日記 劇光仮面が面白すぎる

 

 

  覚悟のススメシグルイなどで知られる山口貴由先生による現在連載中の作品「劇光仮面」が面白すぎる。

  山口貴由先生の作品はシグルイから入って以降ずっと好きなのだが、シグルイやエクゾスカル零のような暗く先の見えない世界でも何かを信じてストイックに進む登場キャラクターの気高さと、キャラクターの心情に寄り添ったダイナミックな心情描写が特に好きだ。

 

  劇光仮面は、特美研という大学サークルにかつて所属していた29歳の実相寺二矢(じっそうじ おとや)が主人公であり、サークル時代の親友切通アキノリが亡くなった所から始まる。

  切通の通夜をきっかけに集まった特美研のサークル仲間は今は社会人として社会に溶け込んでおり、特撮とは少し距離を置いた生活を送っていたが、実相寺はフリーターをしながら未だ愚直に特撮のヒーローという存在を追い続けていた。

 

  切通の遺言で、自身が着ていたゼノパドンの特撮スーツを日本刀で両断して欲しいという事を叶えるために実相寺を含む特美研のメンバー達は実相寺の自宅に置かれているゼノパドンのスーツを斬る前に、実相寺が着用していた空気軍人ミカドヴェヒターというスーツを着用しようとするのだが、実相寺の身体が痩せこけていた事により、ミカドヴェヒターの着用を躊躇う。

 

  特撮のスーツには実装という機能が含まれており、人間の身体では再現できないヒーローや怪人の特異な能力を補う為にスーツに仕込まれた機構の事で、特美研の実装では、ミカドヴェヒターの例で言えば映像で表現される実装をより現実に近付ける為に高圧ガスを使った日本刀の射出機の実装が施されている。
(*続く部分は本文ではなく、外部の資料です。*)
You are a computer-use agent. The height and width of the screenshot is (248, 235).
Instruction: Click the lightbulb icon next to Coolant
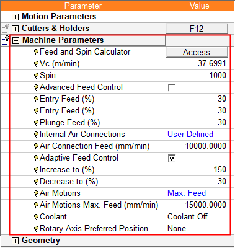[x=37, y=217]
  普通に振り回すだけでも危ない日本刀を更にガスを使った射出機で威力を底上げするので、普通に考えてめちゃくちゃ危険なので、特美のスーツを着用する際は最低2人以上の特美サークルメンバーの許可と立会が必要な訳だ。

 

  話は戻り、痩せこけていた実相寺に日本刀の威力を底上げする実装を操るのはかなり危険だと判断され、特美研のサークルメンバー達はミカドヴェヒターの着用を許可出来ないと実相寺に語りかけるが、実相寺はミカドヴェヒターというヒーローが持つ物語に自分の身体を近付けただけだと語りだす。
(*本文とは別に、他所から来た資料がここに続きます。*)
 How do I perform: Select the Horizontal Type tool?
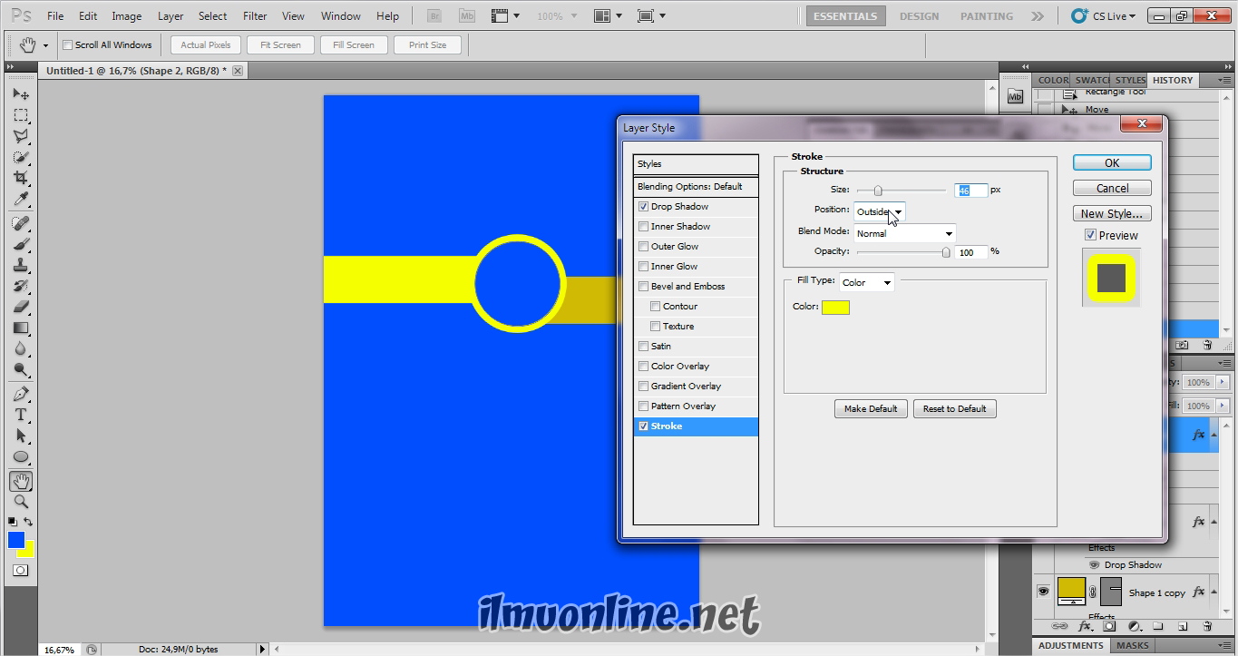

  痩せて乾いた身体でありながら筋トレによって何度も皮が剥けて再生を繰り返しグローブのように分厚くなった手の皮膚が実相寺の日々の鍛錬を裏付けていた。

 

  遺棄されたミカドヴェヒターは生者でもあり、死者でもある。

  どんなに悲愴な物語であろうと、何者でもない僕にとってはまぶしく輝いて見える。

 

  なんてストイックでかっこいいんだと思った。

  変身して別の何者かに変わるという行為ひとつでも、対象が持つ物語を読み解いて肉体や精神状態まで対象に近付けていき、自己をなるべく消してミカドヴェヒターそのものへなろうとする様は、まるで蛹が蝶になる時に一度自分の姿を溶かして別の存在へ変態をしていくかのように気高く美しい。

 

  劇光仮面はそんな特撮愛を現実的な地に足ついた視点でじっくりと丁寧に描いてくれる作品だと思っていたのだが、2〜4巻にかけて見えない所で怪人が徐々に日常を侵食していく。

  人間離れした機能を実現する実装を持ちながらも現実世界になるべく溶け込むために同じ特美研のメンバーの了承を得ないと着ることが出来ないというリアルに描かれた特美のスーツと、現実離れした能力を持つ怪人が邂逅した時、話がどのような形で変化していくのかとても楽しみだ。

 

  余談になるが、山口先生の作品で最も好きな所は登場人物の心情に寄り添った感情の描き方がとても好きだ。

 

  別の作品になるが、シグルイの藤木源之助が片腕を失って幻肢痛で苦しんでいる中、孕石雪千代との果し合いに勝利し雪千代の死体から流れ出た血溜まりの中に自身の失った腕が反射して映ったという話や、エクゾスカル零で到達者と呼ばれる正気を失いただ飢えをしのぐことだけを求めながら相手が人間であろうと見境なく捕食する者の首を前に葉隠覚悟が、何かを訴えかけながら苦しんだ末に死ぬのが人間の証なのだから、自分が無様に死ぬまでは安らかな場所へは行けないと悟るシーンがとても好きだ。

 

  シグルイもエクゾスカル零もいずれも暗い世界で何度も苦しみ抜いてきた中で 、蜘蛛の糸と見紛うような小さな光を見つけた時の描写がとても印象的に映ることが多くとても好きだし、なんなら荒れ地で一人簡素な野営をしながら粉末コーヒーを飲んで気力を回復させたいと一生思っている。

 

  劇光仮面では、ヒーローという存在に憧れながらもヒーローが居なくても良いほど平和になった世界ではヒーローは空っぽの存在であるという事を自覚している実相寺が、まだ数も目的もはっきりしないが確かに日常の中に居て人知れず人を狩る怪人と出会った時、実相寺が何を思うのか、闘いに勝利して得られる喜びと苦しみはなんなのか、まだコミックスの4巻が出たばかりであるが、今からでも早く続きを知りたいと思うほど楽しみだ。